Comput Biol Med. 1989;19(2):95-128. doi: 10.1016/0010-4825(89)90003-6.
This paper uses a mathematical model of the circulations to study the hemodynamics of transposition of the great arteries (TGA) with comparison to ventricular septal defect (VSD). Computer experiments are conducted to determine the influence of the defect conductance and the pulmonary vascular conductance on the pulsatile pressures, flows, and oxygen concentrations of the circulation. In particular, the model is used to determine the waveform of the (possibly bidirectional) shunt through the ventricular and atrial septal defects. The results of the computer experiments consist of two parts. The first set of experiments is devoted to the comparison of VSD and TGA with a ventricular septal defect. The results are theoretical in the sense that most parameters have been fixed at the same levels. In each case TGA is represented by changing the connection of the chambers and reversing the compliance of the two ventricles. In the second set of experiments we attempt to simulate conditions clinically observed in a variety of cases of TGA. In each case we use clinical observations to infer parameters as the input to the model. We find that the model (with appropriate choice of parameters) generally exhibits blood pressure, blood flows and oxygen concentrations similar to the clinical observations. As a byproduct of these computer experiments we predict the effects of changing the pulmonary conductance. The comparison between TGA and VSD shows that as the defect conductance increases, the systemic oxygen concentrations decrease in VSD and increase in TGA. Even at large defect conductance, the two conditions remain distinct, however, since the mixing of the right and left ventricular blood pools is incomplete. This phenomenon of incomplete mixing sets quantitative limits on the benefits that can be achieved by surgical enlargement of the defect. A result of this study that may be useful in the management of TGA patients with a ventricular septal defect is the finding that there is a value of the pulmonary conductance that maximizes the effective flow and hence the systemic oxygen concentrations. The optimal pulmonary conductance is approximately equal to the systemic conductance when the defect is large.

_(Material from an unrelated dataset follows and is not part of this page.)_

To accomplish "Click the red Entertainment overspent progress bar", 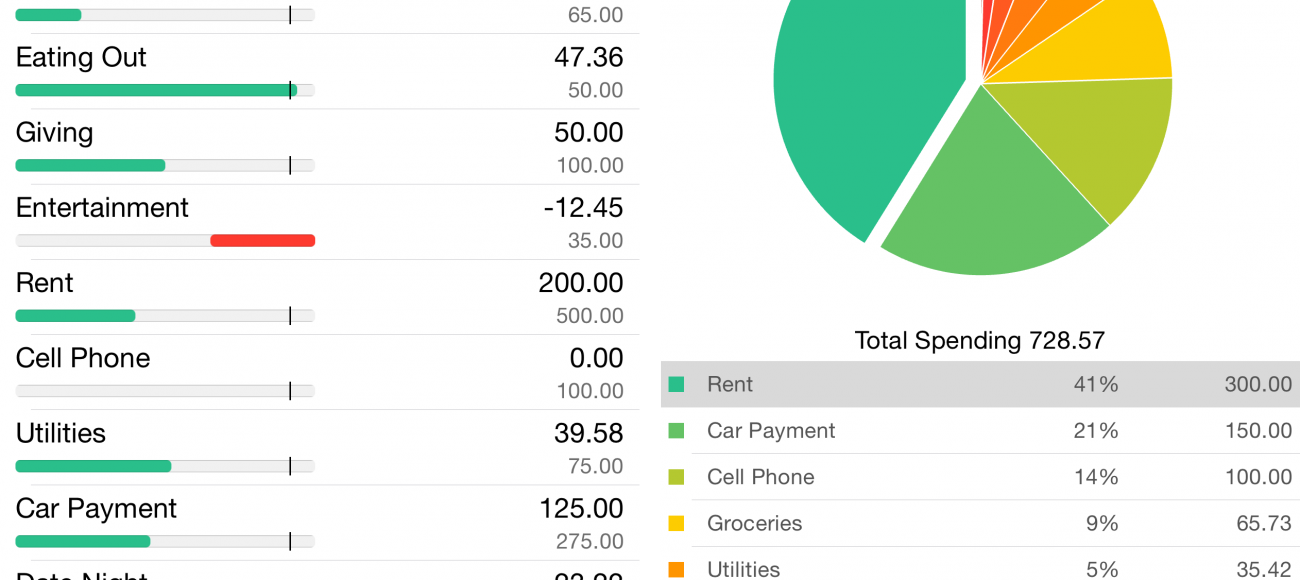I will coord(262,240).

本文使用循环系统的数学模型来研究大动脉转位(TGA)的血流动力学,并与室间隔缺损(VSD)进行比较。通过计算机实验来确定缺损传导率和肺血管传导率对循环系统搏动压力、血流和氧浓度的影响。特别地,该模型用于确定通过室间隔和房间隔缺损的(可能双向的)分流波形。计算机实验结果分为两部分。第一组实验致力于比较VSD和合并室间隔缺损的TGA。这些结果是理论性的,因为大多数参数都固定在相同水平。在每种情况下,通过改变腔室连接并反转两个心室的顺应性来表示TGA。在第二组实验中,我们试图模拟各种TGA病例中临床观察到的情况。在每种情况下,我们利用临床观察来推断参数作为模型的输入。我们发现该模型(在适当选择参数的情况下)通常表现出与临床观察相似的血压、血流和氧浓度。作为这些计算机实验的副产品,我们预测了改变肺传导率的影响。TGA和VSD之间的比较表明,随着缺损传导率增加,VSD中的体循环氧浓度降低,而TGA中的体循环氧浓度升高。然而,即使在大缺损传导率情况下,这两种情况仍然不同,因为右心室和左心室血池的混合不完全。这种不完全混合现象对通过手术扩大缺损所能获得的益处设定了定量限制。这项研究的一个可能对合并室间隔缺损的TGA患者管理有用的结果是发现存在一个肺传导率值,该值可使有效血流量最大化,从而使体循环氧浓度最大化。当缺损较大时,最佳肺传导率大约等于体循环传导率。